Na de Indië-periode is hij werkzaam geweest in de Damastweverij van zijn vader. Toen het bedrijf ten gevolge van de crisis in de textielindustrie de deuren moest sluiten, was hij gedwongen ander werk te zoeken en vond een baan als Directeur Havenmeester van de Luchthaven Teuge. Daar heeft hij met veel genoegen mee mogen helpen aan de verdere ontwikkeling van dit kleine vliegveld, tot dat hij in 1989 met pensioen ging. Natuurlijk bleef de fascinatie voor de vliegerij bestaan en hij heeft nog een aantal jaren adviserende werkzaamheden verricht en deel uitgemaakt van een aantal vrijwilligers, dat de toren op vliegveld Ameland bij toerbeurt bemande. Tot op tachtigjarige leeftijd heeft hij deze taak vervuld om daarnaar definitief afscheid te nemen. Niet vanwege de overtuiging het niet meer aan te kunnen, maar na een eventueel ongeval wilde hij liever niet horen zeggen: “Op Ameland zitten ouden van dagen op de toren”. Met weemoed moest hij een einde maken aan zijn actieve rol in de luchtvaart, maar volgde met onverminderd interesse de verdere ontwikkelingen op Teuge.
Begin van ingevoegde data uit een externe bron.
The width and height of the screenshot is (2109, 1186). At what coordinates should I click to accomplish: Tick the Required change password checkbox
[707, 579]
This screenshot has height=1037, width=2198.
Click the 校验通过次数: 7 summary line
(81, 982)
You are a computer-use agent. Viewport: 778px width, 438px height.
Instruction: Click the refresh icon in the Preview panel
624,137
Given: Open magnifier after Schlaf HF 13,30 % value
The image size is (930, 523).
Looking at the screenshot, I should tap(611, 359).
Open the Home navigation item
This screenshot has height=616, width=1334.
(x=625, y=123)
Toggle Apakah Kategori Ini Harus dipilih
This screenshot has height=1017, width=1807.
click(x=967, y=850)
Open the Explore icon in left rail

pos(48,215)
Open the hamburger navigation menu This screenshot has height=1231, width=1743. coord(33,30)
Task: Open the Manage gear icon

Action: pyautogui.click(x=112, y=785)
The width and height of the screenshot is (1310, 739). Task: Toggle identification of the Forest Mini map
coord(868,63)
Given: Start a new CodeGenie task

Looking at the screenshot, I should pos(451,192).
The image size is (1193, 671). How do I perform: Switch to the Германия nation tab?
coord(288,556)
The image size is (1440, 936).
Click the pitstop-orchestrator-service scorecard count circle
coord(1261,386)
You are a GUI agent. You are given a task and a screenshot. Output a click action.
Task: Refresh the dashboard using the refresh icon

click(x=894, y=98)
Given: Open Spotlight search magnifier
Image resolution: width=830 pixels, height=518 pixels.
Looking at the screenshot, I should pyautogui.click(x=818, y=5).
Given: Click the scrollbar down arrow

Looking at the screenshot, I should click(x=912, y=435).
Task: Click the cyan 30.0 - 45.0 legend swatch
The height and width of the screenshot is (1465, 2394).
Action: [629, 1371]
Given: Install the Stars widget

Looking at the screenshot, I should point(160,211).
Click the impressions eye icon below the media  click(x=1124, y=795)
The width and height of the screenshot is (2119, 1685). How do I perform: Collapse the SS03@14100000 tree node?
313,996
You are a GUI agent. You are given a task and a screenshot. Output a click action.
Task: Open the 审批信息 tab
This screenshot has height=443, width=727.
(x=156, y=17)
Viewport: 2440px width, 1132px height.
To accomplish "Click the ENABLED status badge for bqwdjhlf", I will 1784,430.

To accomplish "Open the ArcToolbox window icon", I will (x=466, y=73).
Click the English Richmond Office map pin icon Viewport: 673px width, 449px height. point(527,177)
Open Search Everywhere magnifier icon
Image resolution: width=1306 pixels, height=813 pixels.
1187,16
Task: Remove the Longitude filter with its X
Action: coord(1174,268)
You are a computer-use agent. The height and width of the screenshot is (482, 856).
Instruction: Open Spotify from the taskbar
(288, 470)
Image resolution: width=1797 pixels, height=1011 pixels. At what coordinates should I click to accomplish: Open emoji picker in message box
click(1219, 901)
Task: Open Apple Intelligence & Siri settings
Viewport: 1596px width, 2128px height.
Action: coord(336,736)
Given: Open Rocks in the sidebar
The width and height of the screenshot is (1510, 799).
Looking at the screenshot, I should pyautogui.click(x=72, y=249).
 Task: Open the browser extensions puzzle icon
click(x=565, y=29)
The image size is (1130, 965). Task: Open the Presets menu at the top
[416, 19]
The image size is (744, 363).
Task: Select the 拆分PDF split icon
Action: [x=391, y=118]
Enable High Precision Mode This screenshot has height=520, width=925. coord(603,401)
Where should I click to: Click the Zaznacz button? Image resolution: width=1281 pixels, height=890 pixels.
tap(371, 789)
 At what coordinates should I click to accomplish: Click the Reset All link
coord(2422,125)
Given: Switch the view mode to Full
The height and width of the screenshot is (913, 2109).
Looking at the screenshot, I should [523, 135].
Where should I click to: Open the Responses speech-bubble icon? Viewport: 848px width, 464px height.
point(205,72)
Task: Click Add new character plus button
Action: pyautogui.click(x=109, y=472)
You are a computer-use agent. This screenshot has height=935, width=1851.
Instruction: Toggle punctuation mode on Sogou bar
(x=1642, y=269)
Nadat hij benaderd werd door de heer Max Schep, met het verzoek om gegevens en foto’s beschikbaar te stellen, is het idee een boek uit te geven, pas in 2008 ontstaan. Hij was op de hoogte van het feit dat Burgers onder andere ook op luchthaven Andir gestationeerd was geweest, waarover Dhr. Schep zélf een boek schreef in die tijd. Bij het bekijken van fotoalbums ontdekte hij dat Gerard Burgers bezig was een dagboek te schrijven. Hij gaf onmiddellijk aan een uitgever te kennen, die hier ongetwijfeld belangstelling voor had. Een eerder verschenen boek van dhr. Burgers is uitgegeven onder de titel ‘Het 6 ARVA Squadron In Nederlands Indië 1946 – 1950’. Een verzameling van verhalen over “hen die erbij waren”. Toentertijd, legde de heer Burgers uit, formuleerde hij de gedachte: “Ik moet mijn eigen verhalen eens opschrijven voor mijn kinderen en kleinkinderen”. Dit in volstrekte onwetendheid dat het later uitgegeven zou worden. Voor zijn vele verdiensten werd hij op 28 april 1989 benoemd tot Ridder in de Orde van Oranje Nassau.